→ What you are asked to do
Reproduce all of the material below, replacing each occurrence of "computer-use agent" with "screen-navigation agent" and leaving everything else unchanged.

-- start --

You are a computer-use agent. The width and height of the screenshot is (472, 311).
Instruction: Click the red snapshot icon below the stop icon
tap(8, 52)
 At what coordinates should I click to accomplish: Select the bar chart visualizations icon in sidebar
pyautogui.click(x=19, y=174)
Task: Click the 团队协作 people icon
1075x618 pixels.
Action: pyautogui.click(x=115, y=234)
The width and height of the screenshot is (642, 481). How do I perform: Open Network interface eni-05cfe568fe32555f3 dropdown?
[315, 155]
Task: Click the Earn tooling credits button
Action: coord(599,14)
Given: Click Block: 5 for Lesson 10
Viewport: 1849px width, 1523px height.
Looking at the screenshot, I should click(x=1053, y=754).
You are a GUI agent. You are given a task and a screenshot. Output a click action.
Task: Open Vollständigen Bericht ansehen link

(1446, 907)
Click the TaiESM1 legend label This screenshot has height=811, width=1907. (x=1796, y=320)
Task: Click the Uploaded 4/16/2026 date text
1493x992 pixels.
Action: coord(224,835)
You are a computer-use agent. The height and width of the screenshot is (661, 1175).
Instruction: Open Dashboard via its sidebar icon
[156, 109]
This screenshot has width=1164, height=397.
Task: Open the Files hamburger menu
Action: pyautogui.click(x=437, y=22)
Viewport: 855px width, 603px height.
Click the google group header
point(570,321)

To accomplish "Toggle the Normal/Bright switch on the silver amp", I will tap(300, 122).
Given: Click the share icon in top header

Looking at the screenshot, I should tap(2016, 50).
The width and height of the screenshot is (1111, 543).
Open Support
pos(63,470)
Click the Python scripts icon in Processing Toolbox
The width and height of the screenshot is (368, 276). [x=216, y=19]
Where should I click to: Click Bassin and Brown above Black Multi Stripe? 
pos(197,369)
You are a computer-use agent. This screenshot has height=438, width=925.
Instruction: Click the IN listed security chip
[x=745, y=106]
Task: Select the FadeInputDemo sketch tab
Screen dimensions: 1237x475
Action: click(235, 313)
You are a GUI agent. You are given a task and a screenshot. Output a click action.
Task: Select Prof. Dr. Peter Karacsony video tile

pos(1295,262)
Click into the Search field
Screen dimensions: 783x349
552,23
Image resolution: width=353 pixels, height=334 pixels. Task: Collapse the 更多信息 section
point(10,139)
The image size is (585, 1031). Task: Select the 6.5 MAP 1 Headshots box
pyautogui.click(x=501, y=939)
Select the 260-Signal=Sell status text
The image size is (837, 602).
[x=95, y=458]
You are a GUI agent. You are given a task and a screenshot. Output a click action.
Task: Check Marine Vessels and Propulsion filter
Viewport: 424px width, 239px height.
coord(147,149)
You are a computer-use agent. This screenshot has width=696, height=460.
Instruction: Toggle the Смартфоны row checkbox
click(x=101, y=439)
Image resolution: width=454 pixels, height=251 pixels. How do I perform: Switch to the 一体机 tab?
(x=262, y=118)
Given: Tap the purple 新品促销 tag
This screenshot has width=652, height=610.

-- end --

→ Written answer
You are a screen-navigation agent. The width and height of the screenshot is (472, 311).
Instruction: Click the red snapshot icon below the stop icon
tap(8, 52)
 At what coordinates should I click to accomplish: Select the bar chart visualizations icon in sidebar
pyautogui.click(x=19, y=174)
Task: Click the 团队协作 people icon
1075x618 pixels.
Action: pyautogui.click(x=115, y=234)
The width and height of the screenshot is (642, 481). How do I perform: Open Network interface eni-05cfe568fe32555f3 dropdown?
[315, 155]
Task: Click the Earn tooling credits button
Action: coord(599,14)
Given: Click Block: 5 for Lesson 10
Viewport: 1849px width, 1523px height.
Looking at the screenshot, I should click(x=1053, y=754).
You are a GUI agent. You are given a task and a screenshot. Output a click action.
Task: Open Vollständigen Bericht ansehen link

(1446, 907)
Click the TaiESM1 legend label This screenshot has height=811, width=1907. (x=1796, y=320)
Task: Click the Uploaded 4/16/2026 date text
1493x992 pixels.
Action: coord(224,835)
You are a screen-navigation agent. The height and width of the screenshot is (661, 1175).
Instruction: Open Dashboard via its sidebar icon
[156, 109]
This screenshot has width=1164, height=397.
Task: Open the Files hamburger menu
Action: pyautogui.click(x=437, y=22)
Viewport: 855px width, 603px height.
Click the google group header
point(570,321)

To accomplish "Toggle the Normal/Bright switch on the silver amp", I will tap(300, 122).
Given: Click the share icon in top header

Looking at the screenshot, I should tap(2016, 50).
The width and height of the screenshot is (1111, 543).
Open Support
pos(63,470)
Click the Python scripts icon in Processing Toolbox
The width and height of the screenshot is (368, 276). [x=216, y=19]
Where should I click to: Click Bassin and Brown above Black Multi Stripe? 
pos(197,369)
You are a screen-navigation agent. This screenshot has height=438, width=925.
Instruction: Click the IN listed security chip
[x=745, y=106]
Task: Select the FadeInputDemo sketch tab
Screen dimensions: 1237x475
Action: click(235, 313)
You are a GUI agent. You are given a task and a screenshot. Output a click action.
Task: Select Prof. Dr. Peter Karacsony video tile

pos(1295,262)
Click into the Search field
Screen dimensions: 783x349
552,23
Image resolution: width=353 pixels, height=334 pixels. Task: Collapse the 更多信息 section
point(10,139)
The image size is (585, 1031). Task: Select the 6.5 MAP 1 Headshots box
pyautogui.click(x=501, y=939)
Select the 260-Signal=Sell status text
The image size is (837, 602).
[x=95, y=458]
You are a GUI agent. You are given a task and a screenshot. Output a click action.
Task: Check Marine Vessels and Propulsion filter
Viewport: 424px width, 239px height.
coord(147,149)
You are a screen-navigation agent. This screenshot has width=696, height=460.
Instruction: Toggle the Смартфоны row checkbox
click(x=101, y=439)
Image resolution: width=454 pixels, height=251 pixels. How do I perform: Switch to the 一体机 tab?
(x=262, y=118)
Given: Tap the purple 新品促销 tag
This screenshot has width=652, height=610.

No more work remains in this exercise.